Ray Sharpe at Discogs

Ray Sharpe biography (Apple Music)

Dave Stephens is the author of two books on popular music. His first, “RocknRoll”, is described by one reviewer as “probably the most useful single source of information on 50s & 60s music I’ve come across”. Dave followed this up with “London Rocks” in 2016, an analysis of the early years of the London (American) record label in the UK. You can follow him on Twitter @DangerousDaveXX

TopperPost #760

6 Comments

  1. Andrew Shields
    Jan 11, 2019

    Dave, thanks for a fascinating Toppermost on an artist I knew almost nothing about before reading it. Some fine music here and interesting to see that Van was influencing artists as good as Sharpe so early in his career.

  2. Dave Stephens
    Jan 11, 2019

    Thanks Andrew. I have to admit that I knew nothing of the Gloria / Help Me / Save Me story before embarking on this piece but it was a good story to come across.

  3. Cal Taylor
    Jan 11, 2019

    Another well written and well researched Toppermost by Dave. I hadn’t heard of Ray Sharpe before a couple of months ago. I didn’t really get into music until 1960, so some lesser known artists from the late 1950’s are still in a bit of a ‘black hole’ in my knowledge. Ray, unfortunately, fell into that category.
    ‘Linda Lu’ is really good. I was aware of the Johnny Kidd version in 1961 but didn’t realise it was a cover. I think Ray’s career maybe didn’t blossom because he or his advisors tried too many different styles, without concentrating on his strengths.
    As Dave mentioned ‘Linda Lu’ was released in the UK in 1959 and his only other release here was a song referred to in Footnote 10 ‘The Day You Left Me’. It was released on the United Artists label in 1963, having originally been released on the Garex label in the US. I found this grows on me the more I hear it. As a teenager in 1963, if I had heard it, I think I would have bought it. It’s quite soulful and it has a good guitar break. Take a listen here. Great article, Dave.

    • Dave Stephens
      Jan 11, 2019

      Cal, thanks very for those words and don’t kick yourself for not having come across Ray Sharpe. Not many have (unless they have some musical interest and reside in Texas – the late Stevie Ray Vaughan has mentioned him in dispatches). I was totally unaware of the man in the fifties and only looked into him after I’d become a very late convert to the cult of Doug Sahm. The latter, of course, celebrated all things Texan – and I do mean that musically I hasten to add – and was one of many people, the Stones included, who made a cover of Linda Lu.

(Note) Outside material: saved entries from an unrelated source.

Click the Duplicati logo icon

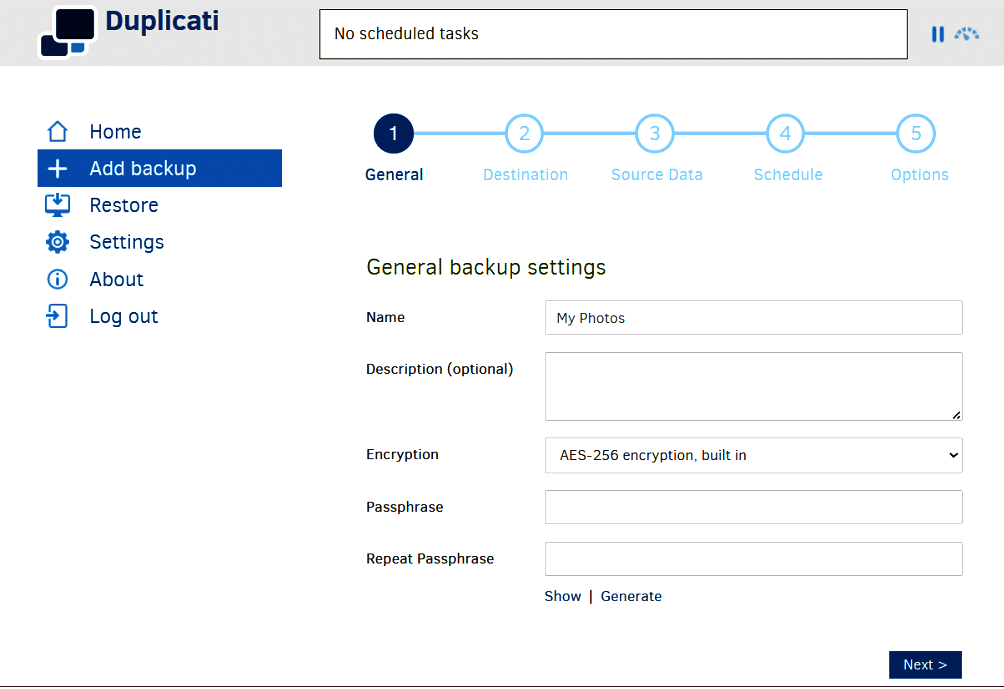(67, 33)
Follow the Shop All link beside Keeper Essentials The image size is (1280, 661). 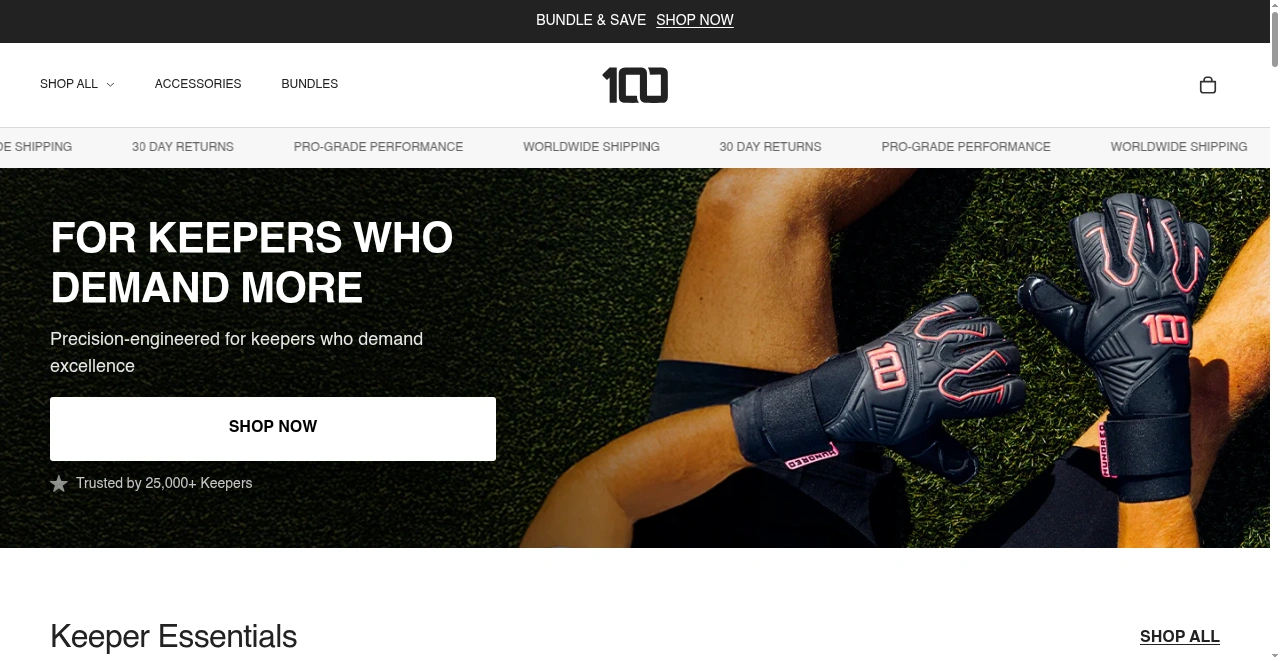tap(1180, 637)
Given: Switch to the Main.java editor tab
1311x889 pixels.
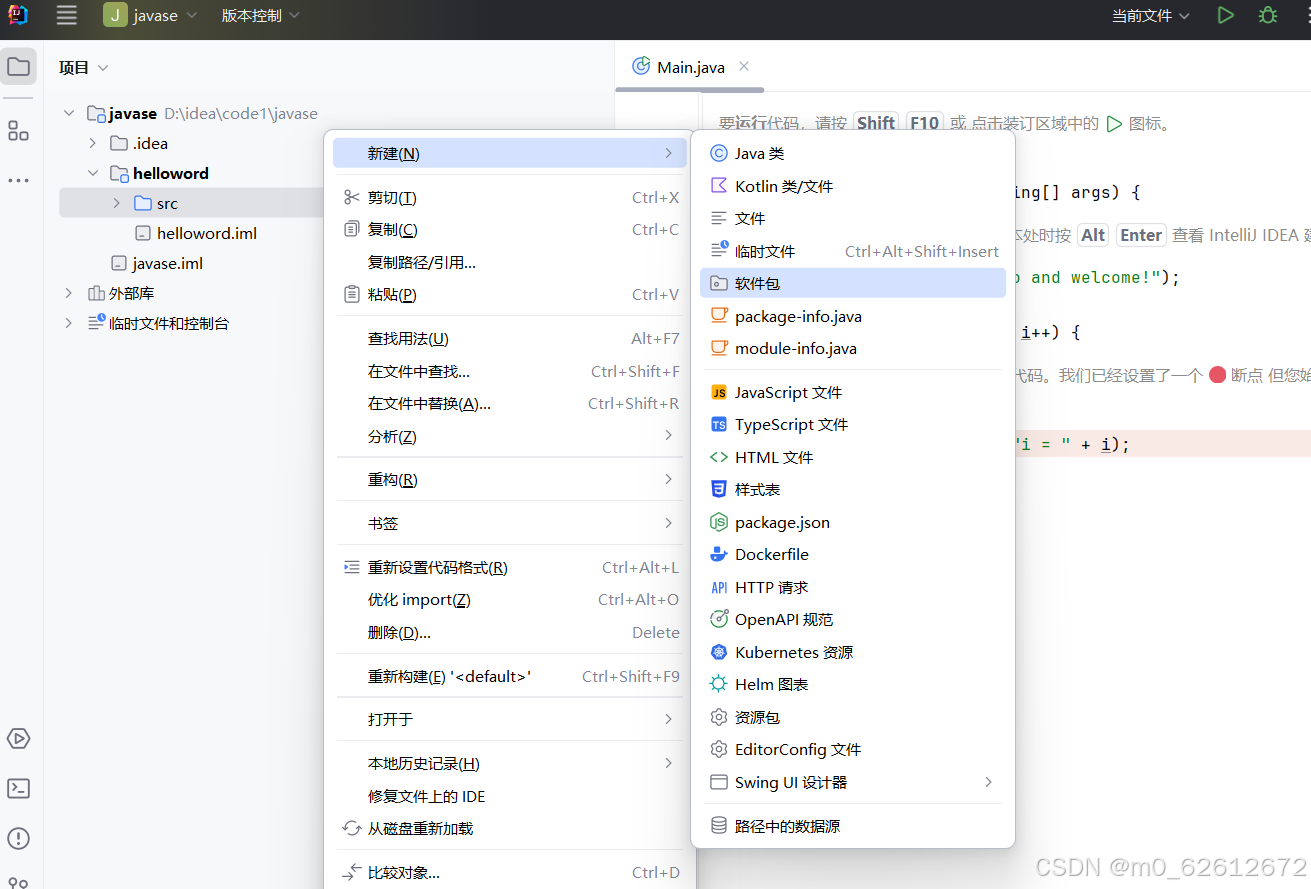Looking at the screenshot, I should pos(688,66).
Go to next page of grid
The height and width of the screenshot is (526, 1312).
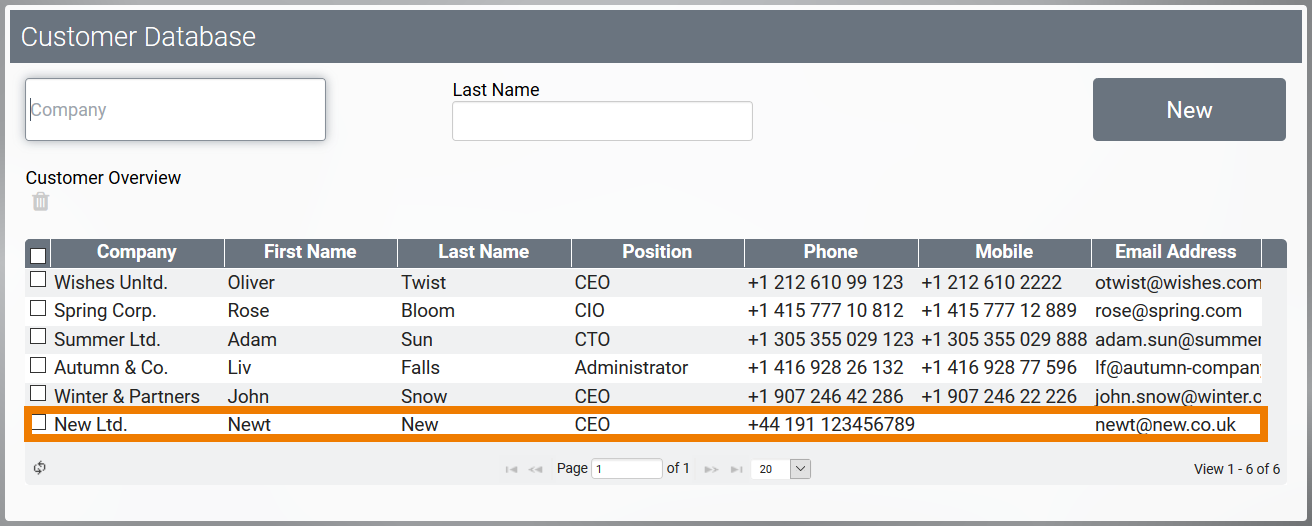click(712, 469)
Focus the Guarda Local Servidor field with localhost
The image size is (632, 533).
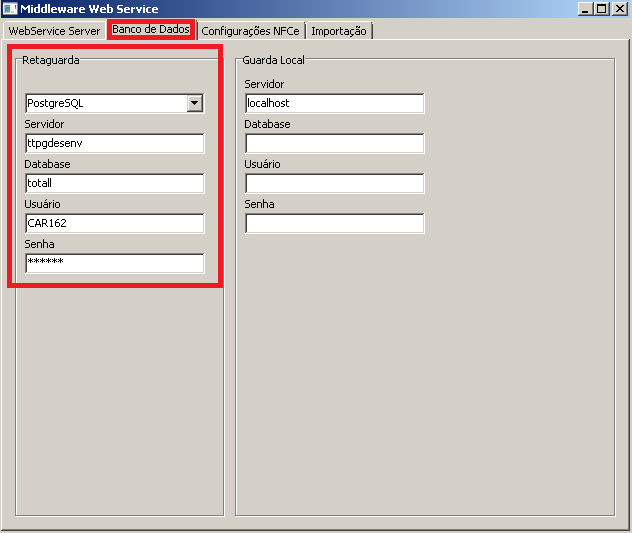pos(334,103)
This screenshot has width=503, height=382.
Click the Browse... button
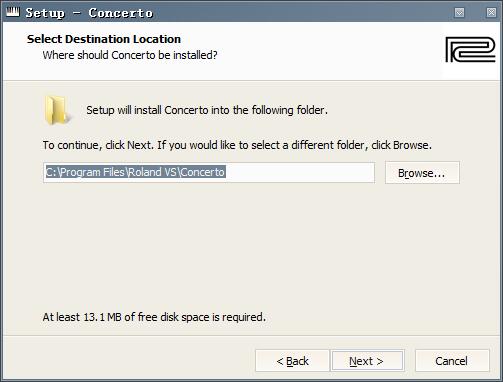[422, 173]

  4. Maurizio Neri Ramaglia
    Mar 15, 2022

    I liked “Linda Lu” from the very first time I heard it; only now (some like 50 years after) I’m able to sing in a decent way all of those strange-tempo-almost-yodel-lyrics. My still unanswered question is: was it Duane Eddy the one who played that amazing (for the time it was made) Linda Lu’s guitar solo?
    By the way: a very “juicy” rock report you wrote up here.

  5. Dave Stephens
    Mar 16, 2022

    Thanks for the question Maurizio, and for your kind words. I’m sorry to dash your hopes, Duane Eddy did not play on “Linda Lu” although he appeared elsewhere on Sharpe’s Lee Hazlewood produced output. I have it on excellent authority: Dik de Heer in his “This Is My Story” (which used to be Blackcat Rockabilly Europe) series of articles on rock, blues and soul artists. This is the relevant sentence in Dik’s article on Ray Sharpe (I made reference to this article in the Toppermost): “Ray played the Hollywood Bowl on a bill which included LaVern Baker, Duane Eddy (who does NOT play on “Linda Lu”, as has often been alleged), Jack Scott, Santo and Johnny, the Coasters and Rusty York.”